** Records for this task follows **

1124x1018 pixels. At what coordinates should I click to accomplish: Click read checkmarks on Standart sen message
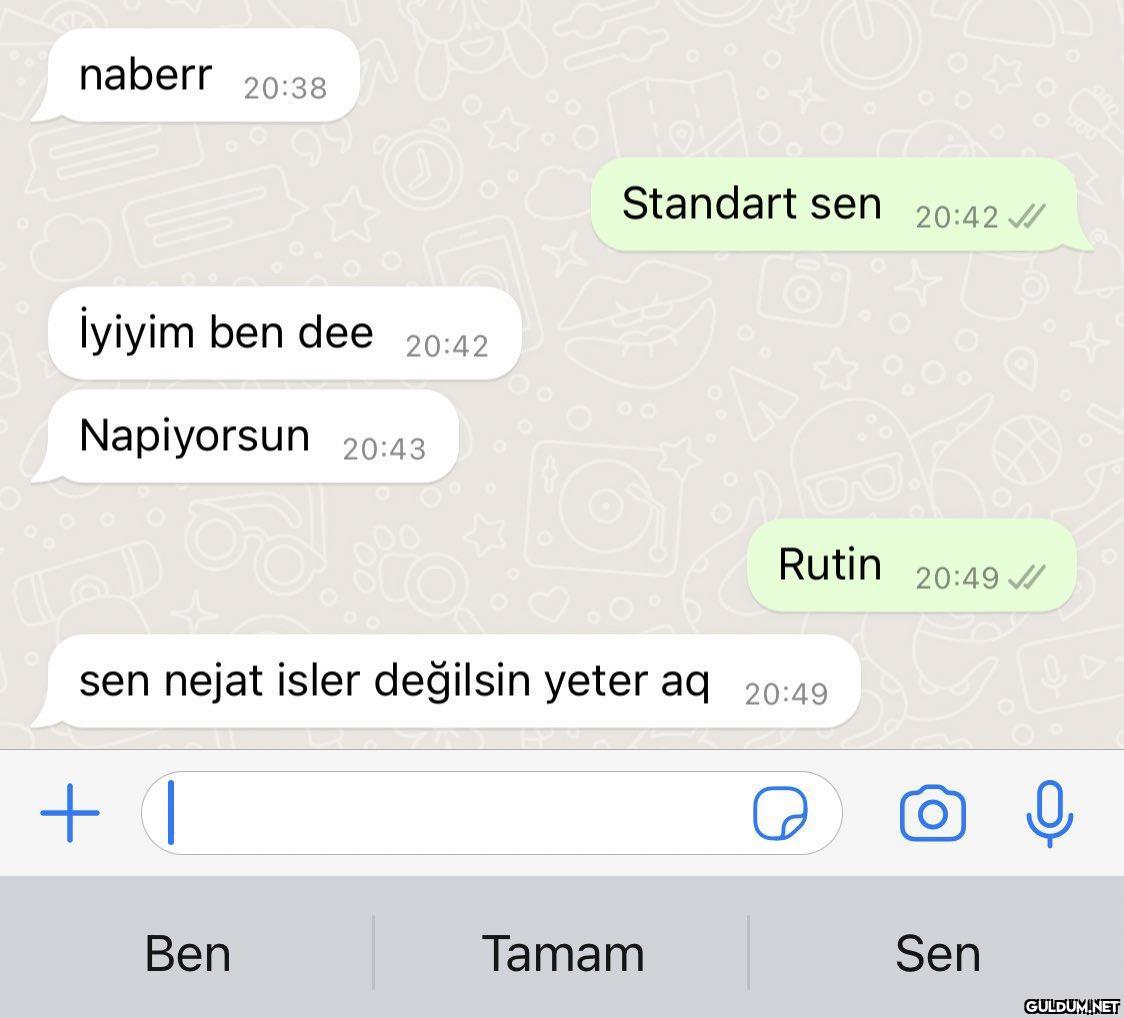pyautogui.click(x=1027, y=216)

** End of Records for this task **
** Records for this task follows **

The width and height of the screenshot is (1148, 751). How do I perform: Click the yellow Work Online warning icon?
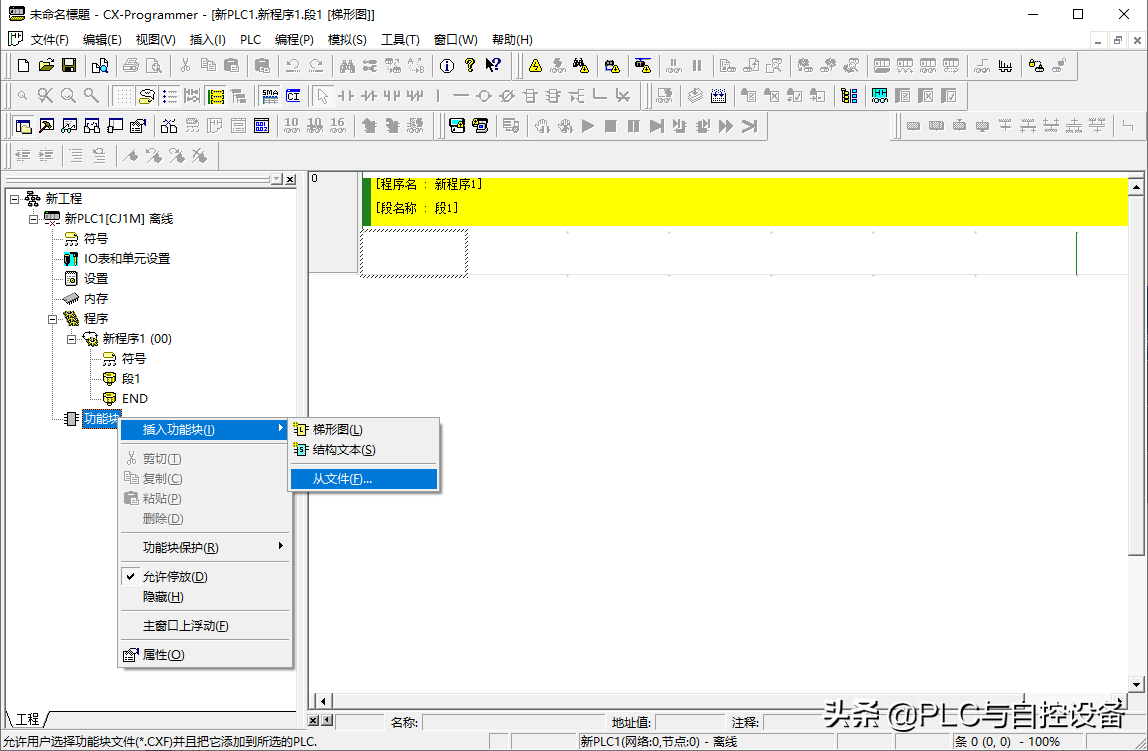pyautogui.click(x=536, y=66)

** End of Records for this task **
** Records for this task follows **

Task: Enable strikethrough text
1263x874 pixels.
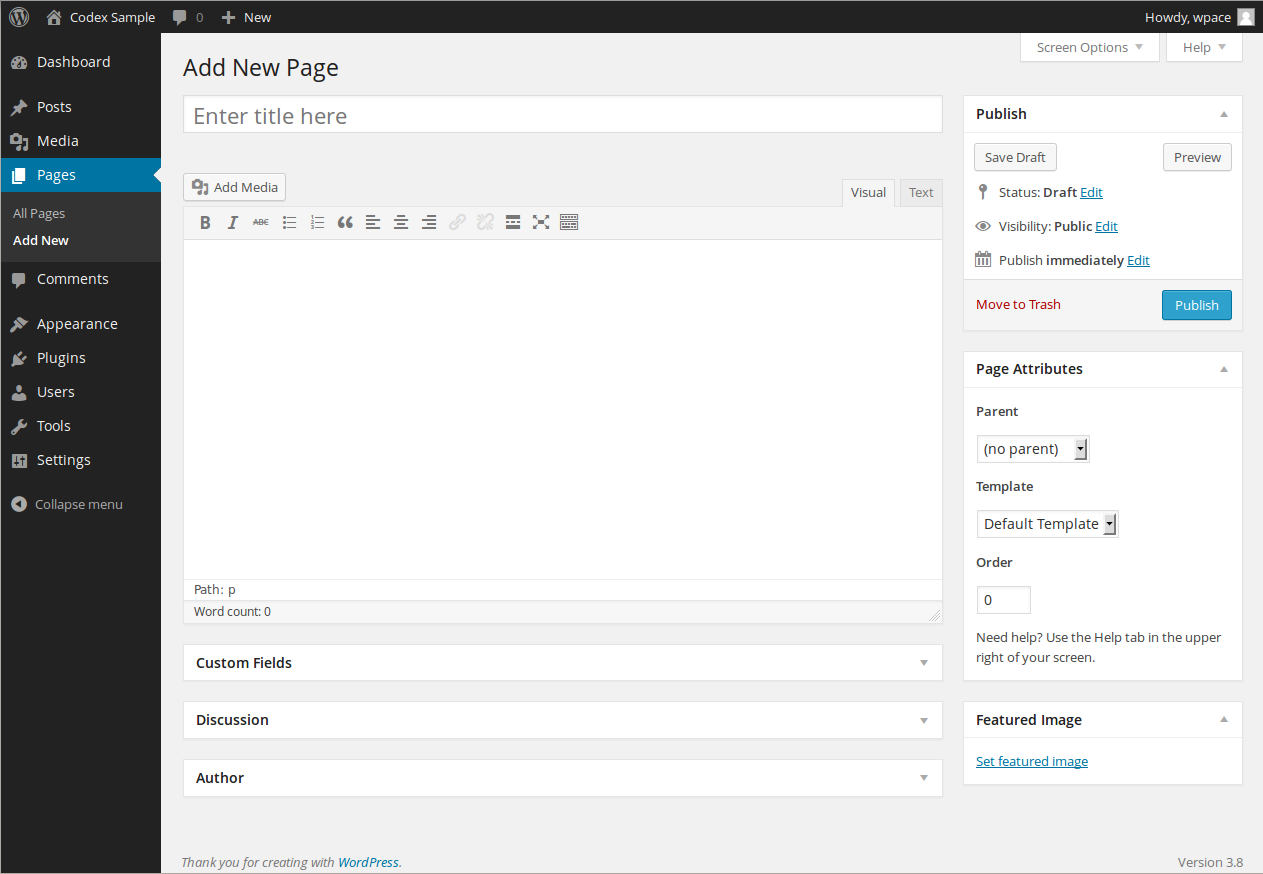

** End of Records for this task **

What you give back must be the stretch above, starting at the line with "Task: Enable strikethrough text" and ending at the line with "1263x874 pixels.", copied exactly.

Task: Enable strikethrough text
1263x874 pixels.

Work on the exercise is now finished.